OK, this isn't politics per se, but I have to get it off my chest. The Microsoft Zune marketing campaign is disturbing me greatly.
There are two ads I've seen for the Zune that make me think the marketing folks at Microsoft have taken George Orwell's 1984 and turned into a reference manual.
The first ad has text which reads, "Welcome to the Social". The second ad reads, "Anti-antisocial". Both are anti-anti-bullshit.
I remember when I was a teenager - Sony had introduced the Walkman a few years earlier, and I had a competitor's version. I used to walk around wearing headphones and listening to mix-tapes I made or maybe a purchased album. At no time did I think I was being social - as a matter of fact, I knew, and was told often, that wearing headphones was antisocial. Well, duh, of course it's antisocial - when I'm on the bus, or a plane, or waiting around in public, it's easier to put on my music, open my book, and tune out everyone else. Being social means interacting with other folks around you - I was doing the opposite.

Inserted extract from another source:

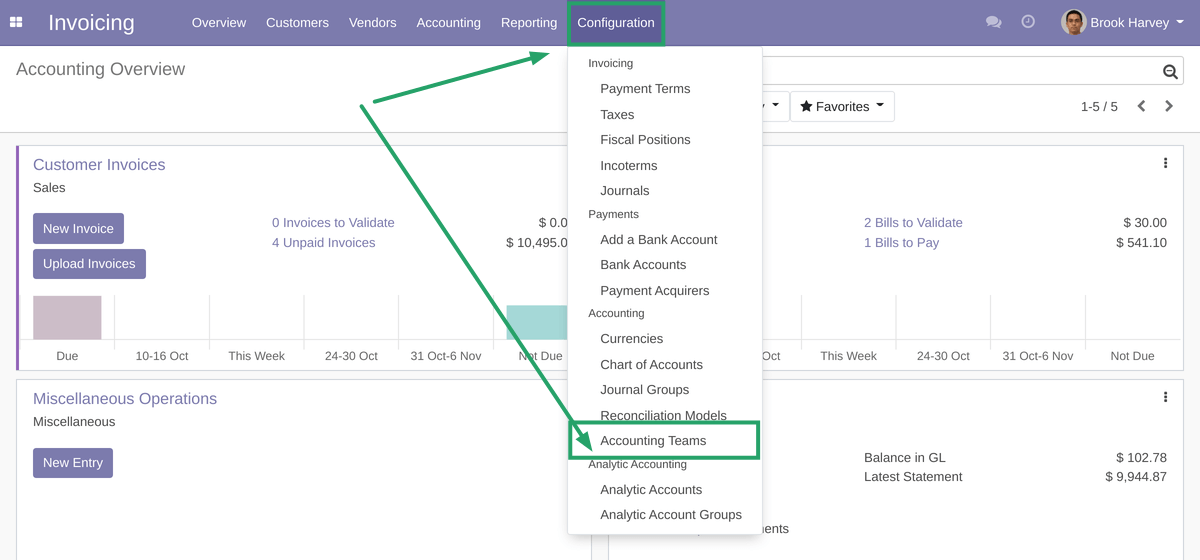
Task: Open the 4 Unpaid Invoices link
Action: tap(323, 243)
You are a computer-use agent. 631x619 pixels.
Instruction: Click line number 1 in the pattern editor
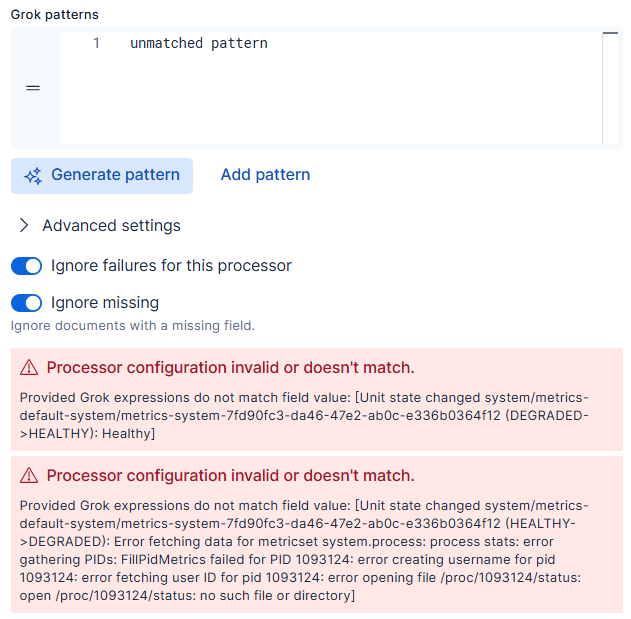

The Walkman for the new millennium is the iPod, and one of its competitors is the Zune. The technology has changed, but the result is the same - you plug in earphones and listen to your music and tune out the people around you. It's no more social than the Walkman, or the Discman, or any other technology that diverts one or more of your senses away from the folks around you. It's never been "social". It's never been "anti-antisocial". And that's the disturbing part...
Microsoft appears to be trying to twist the meaning of putting on a set of headphones and listening to your own personal soundtrack as "social" instead of antisocial. Much like Orwell's doublespeak, Microsoft marketing is trying to pull a fast one on us.
Don't believe the hype - buy the player you want for the features it has, not for the hype. Listening to music on an MP3 player, or a Walkman, or Discman, or whatever, is not, has never been, and will never be "social". It will always be antisocial. And it matters not one whit what a marketer redefines words to mean.